FRAGMENTO DE PÁGINA:

§

Derrocado el favorito tras el Motín de Aranjuez y destronados los soberanos en Bayona, un sinnúmero de incidentes y disturbios anti-francófilos se sucedían por suelo ibérico. El 2 de Mayo, Madrid se levantó en armas; luego, la insurreción salpicaría otras latitudes nacionales y el 6 de junio, España declaró la guerra a Francia. Posteriormente, otras regiones emularon igual gesta antigala. Ahora bien, no todas aquellas se encaramaron de parejo modo contra el francés; algunos salieron por piernas, otros apenas soportaron el fuego enemigo; en cambio, de los atacados por el invasor, salvo el 2 de Mayo, sólo una villa con todo su latir popular de 53.873 almas devino, sin parangón ibérico, en precursora y bandera de la defensa nacional. Esa fue Zaragoza.

Dos fueron los sitios y tres los asaltos. En ambos, un ejército ciudadano de todo género, edad y clase social: hombres, mujeres y niños; jóvenes y ancianos; aristócratas, religiosos y militares y hasta aquellos de bajo techo, como obreros y campesinos, se sublevó en masa. Agustina de Aragón o Palafox, entre otros, encarnaron los héroes y heroínas, pioneros de la lucha antinapoleónica y defensores de lo que la historia depararía luego como los Sitios de Zaragoza.

§

LISTADO DE DATOS:
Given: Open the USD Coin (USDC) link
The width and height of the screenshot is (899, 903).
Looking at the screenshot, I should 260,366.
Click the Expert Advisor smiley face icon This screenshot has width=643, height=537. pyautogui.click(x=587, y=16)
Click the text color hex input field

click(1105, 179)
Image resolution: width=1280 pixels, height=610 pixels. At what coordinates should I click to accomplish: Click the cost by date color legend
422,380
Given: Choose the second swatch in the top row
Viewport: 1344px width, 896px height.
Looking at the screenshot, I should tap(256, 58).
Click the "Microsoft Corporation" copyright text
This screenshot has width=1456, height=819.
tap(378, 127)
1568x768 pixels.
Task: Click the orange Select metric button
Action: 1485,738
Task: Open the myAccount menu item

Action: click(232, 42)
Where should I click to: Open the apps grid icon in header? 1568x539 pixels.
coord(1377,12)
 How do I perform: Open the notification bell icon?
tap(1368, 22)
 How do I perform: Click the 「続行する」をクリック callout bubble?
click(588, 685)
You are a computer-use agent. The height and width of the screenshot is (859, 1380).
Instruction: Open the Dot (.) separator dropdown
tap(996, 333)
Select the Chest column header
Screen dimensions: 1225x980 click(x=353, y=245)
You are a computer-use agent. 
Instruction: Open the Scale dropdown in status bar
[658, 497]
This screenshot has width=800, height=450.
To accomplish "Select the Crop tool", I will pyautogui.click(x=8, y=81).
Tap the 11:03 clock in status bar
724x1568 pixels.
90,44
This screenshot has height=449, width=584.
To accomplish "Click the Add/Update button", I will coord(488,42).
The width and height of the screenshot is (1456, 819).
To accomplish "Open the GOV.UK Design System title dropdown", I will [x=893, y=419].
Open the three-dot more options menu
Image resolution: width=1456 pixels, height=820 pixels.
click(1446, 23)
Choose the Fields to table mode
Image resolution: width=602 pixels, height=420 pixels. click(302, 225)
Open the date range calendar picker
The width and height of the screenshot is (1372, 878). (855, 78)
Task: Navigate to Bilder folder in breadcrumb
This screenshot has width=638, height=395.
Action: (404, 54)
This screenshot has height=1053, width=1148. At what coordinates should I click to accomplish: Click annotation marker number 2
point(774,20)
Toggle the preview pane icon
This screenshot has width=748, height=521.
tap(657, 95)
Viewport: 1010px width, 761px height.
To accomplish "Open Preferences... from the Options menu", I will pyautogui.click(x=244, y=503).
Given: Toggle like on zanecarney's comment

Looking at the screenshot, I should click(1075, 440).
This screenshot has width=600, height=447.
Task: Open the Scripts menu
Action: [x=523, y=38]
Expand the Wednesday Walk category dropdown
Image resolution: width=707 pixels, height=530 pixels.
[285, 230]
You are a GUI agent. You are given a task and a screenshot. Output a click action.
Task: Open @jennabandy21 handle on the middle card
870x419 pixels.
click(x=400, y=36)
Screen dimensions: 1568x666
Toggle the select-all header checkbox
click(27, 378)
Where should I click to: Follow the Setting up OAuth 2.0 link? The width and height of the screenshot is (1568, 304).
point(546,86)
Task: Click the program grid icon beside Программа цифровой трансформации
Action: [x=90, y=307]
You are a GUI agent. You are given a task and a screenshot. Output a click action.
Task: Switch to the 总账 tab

§

QUÉ SE PIDE: Extrae del fragmento sobre los Sitios de Zaragoza todo el texto, sin cambios, desde "Dos fueron los" hasta "Sitios de Zaragoza.". Responde basándote solo en el fragmento.

RESULTADO DEL EJERCICIO:
Dos fueron los sitios y tres los asaltos. En ambos, un ejército ciudadano de todo género, edad y clase social: hombres, mujeres y niños; jóvenes y ancianos; aristócratas, religiosos y militares y hasta aquellos de bajo techo, como obreros y campesinos, se sublevó en masa. Agustina de Aragón o Palafox, entre otros, encarnaron los héroes y heroínas, pioneros de la lucha antinapoleónica y defensores de lo que la historia depararía luego como los Sitios de Zaragoza.